Une nouveauté : la section « Perspectives »

Un peu plus de 200 films seront présentés au festival de cette année, ce qui permet à Tricia Tuttle de conserver une ligne de programmation allégée. Avec quatorze films en lice, la nouvelle compétition « Perspectives », dédiée aux premiers longs métrages, est très attendue. Tricia Tuttle a supprimé le volet « Encounters », introduit par Carlo Chatrian pour les productions innovantes. La promotion de la relève fait certes partie de la mission d'un festival - mais la question se pose : faut-il une section spécifique pour cela ?
Anton Franke dans « Mit der Faust in die Welt schlagen ». Premier film de la réalisatrice Constanze Klaue

Anton Franke dans « Mit der Faust in die Welt schlagen ». Premier film de la réalisatrice Constanze Klaue | Photo (détail): © Flare Film / Chromosom Film

Une tribune pour les débats depuis toujours

Fondée en 1951 comme une « fenêtre sur le monde libre », la Berlinale a été dès le début plus qu'un festival de cinéma - elle a été un signal politique en pleine guerre froide, un bâtisseur de ponts culturels.  Aujourd'hui encore, la Berlinale se veut une tribune pour les débats de société et un miroir des conflits mondiaux. Cette ambition s'accompagne toujours de défis.
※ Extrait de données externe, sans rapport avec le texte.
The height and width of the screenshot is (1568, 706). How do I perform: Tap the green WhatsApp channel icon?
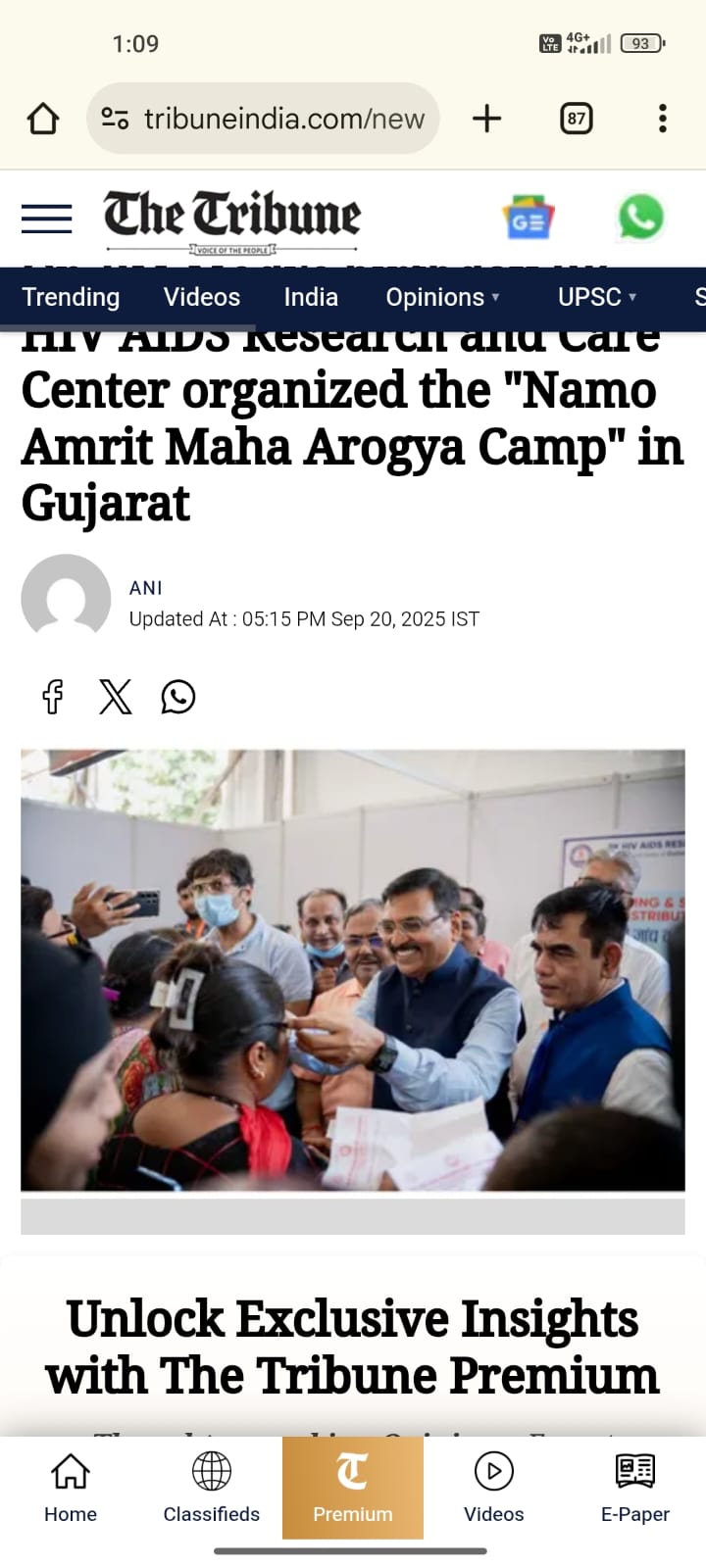point(640,218)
Au cours de ses 75 ans d'histoire, le festival a souvent été le théâtre d'affrontements politiques - de l'escalade autour du film O.K. de Michael Verhoeven en 1970, qui a conduit à la première et unique interruption du festival, jusqu'aux controverses autour de la dernière édition en 2024, lorsque des déclarations sur la guerre Israël-Gaza ont déclenché un débat sur l'antisémitisme. Ces tensions le montrent : être un festival, c'est aussi trouver un équilibre entre la liberté d'expression et un discours respectueux.
Marion Cotillard dans le film en compétition « La Tour de Glace » (The Ice Tower). Réalisatrice Lucile Hadžihalilovi.

Marion Cotillard dans le film en compétition « La Tour de Glace » (The Ice Tower). Réalisatrice Lucile Hadžihalilovi. | Photo (détail): © 3B-Davis-Sutor Kolonko-Arte

Les films d’abord

Lors du dévoilement de la programmation de cette année, Tricia Tuttle a souligné que son équipe avait consacré beaucoup d'énergie à calmer les ardeurs sans mettre en péril l'ouverture du festival : « La Berlinale doit rester un lieu où l'on peut discuter de différentes perspectives sur les conflits politiques ». En même temps, elle nous exhorte à ne pas perdre de vue l'essentiel : les films. Car ce sont eux qui capturent les réalités sociales, ouvrent de nouveaux points de vue - et font de la Berlinale ce qu'elle est. On verra dans les jours à venir si le festival parvient à maîtriser ce numéro d'équilibriste : à l'écran, dans les débats et dans la question de savoir jusqu'où il est possible de traiter à la fois d'art, de liberté d'expression et de politique.